I picked up a MMI K-27 the other day, On3, and am considering what kind out layout.  I really like the battery RC I have in my Large Scale engines, has anyone tried to put an Airwire reciever in an On3 engine?  I think you would have to put it in the tender along with batterys and speaker.  Might be able to put it in the boiler, but I don't think you would have the room.  If not airwire, is there any other wireless controller so you could use batterys and not have to have any track power?  thoughts and ideas?


----------



## Guest (Jan 20, 2008)

Jon, I am not familiar with AW, so I can't really say...But I really don't see why not...even if you had to do a trail car setup? 

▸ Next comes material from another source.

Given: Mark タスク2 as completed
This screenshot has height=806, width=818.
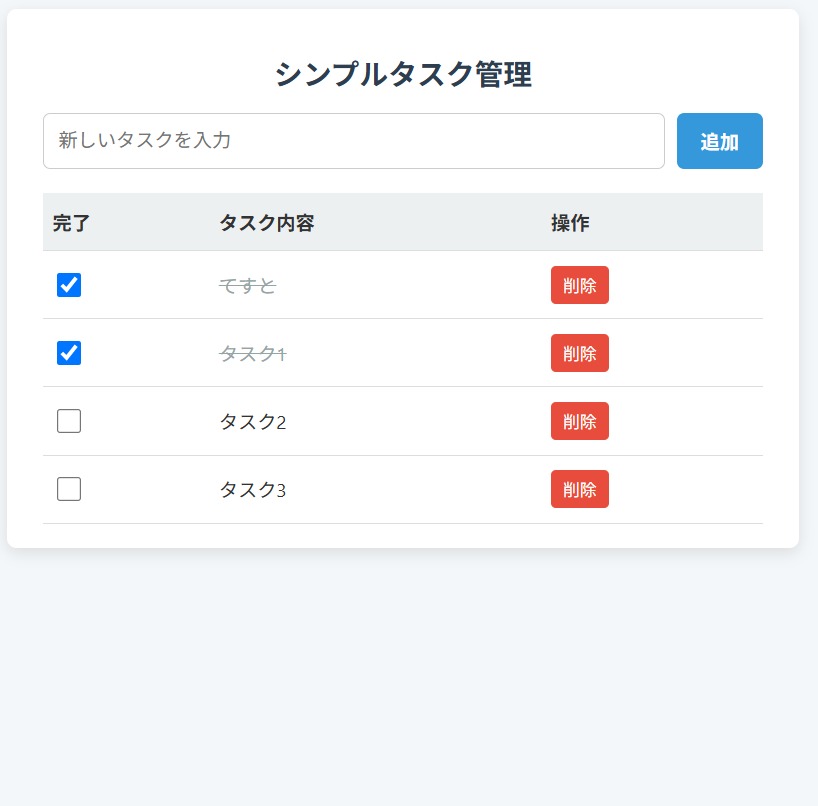Looking at the screenshot, I should pyautogui.click(x=69, y=421).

I use the RCS brand of control, and those units are pretty small! Ask Tony or TOC, I'm sure they could direct you! 

Cale


----------



## TonyWalsham (Jan 2, 2008)

Jon. 

Don Sweet sells a lot of the RCS BASIC-2 on board for "0" scale installs where only a basic install is called for.

For installations that require sound etc he often supplies an ELITE-3 with Phoenix P5 + P5T.


----------



## Reylroad (Mar 9, 2008)

Jon, 

Mike Pfulb of Mike's Backshop has installed AW in his 0n30 locos. His web page is: Mikesbackshop.com and e-mail is: [email protected]. 

Tom Rey 
San Diego


----------



## Kevin Miller (Jan 5, 2008)

Aristocraft offered an HO version of the Crest radio that worked very well with O scale. I have one in a Bachmann On30 2-6-0 that runs on a 9 volt battery. I don't think they were discontinued but you might be able to find one on Ebay. I don't know if sound could be hooked up to it though. I don't think it is DCC compatible.


----------



## Greg Elmassian (Jan 3, 2008)

The QSI with the Gwire receiver will also work in your loco, it's pretty small, and it is motor and sound... 

Regards, Greg


----------



## Larry T (Jan 2, 2008)

*I talked to Lewis Polk about the HO Revolution and it is supposed to be available this summer. I will be getting a set as soon as I can for installation into On30 equipment...if it is as good as initial reports in "Large Scale" the system should be quite an advance.*


----------



## Greg Elmassian (Jan 3, 2008)

Larry, bear in mind that space may be an issue with your loco. If you want sound also, you are now forced into 2 boards in your loco unless you go with a combination decoder. 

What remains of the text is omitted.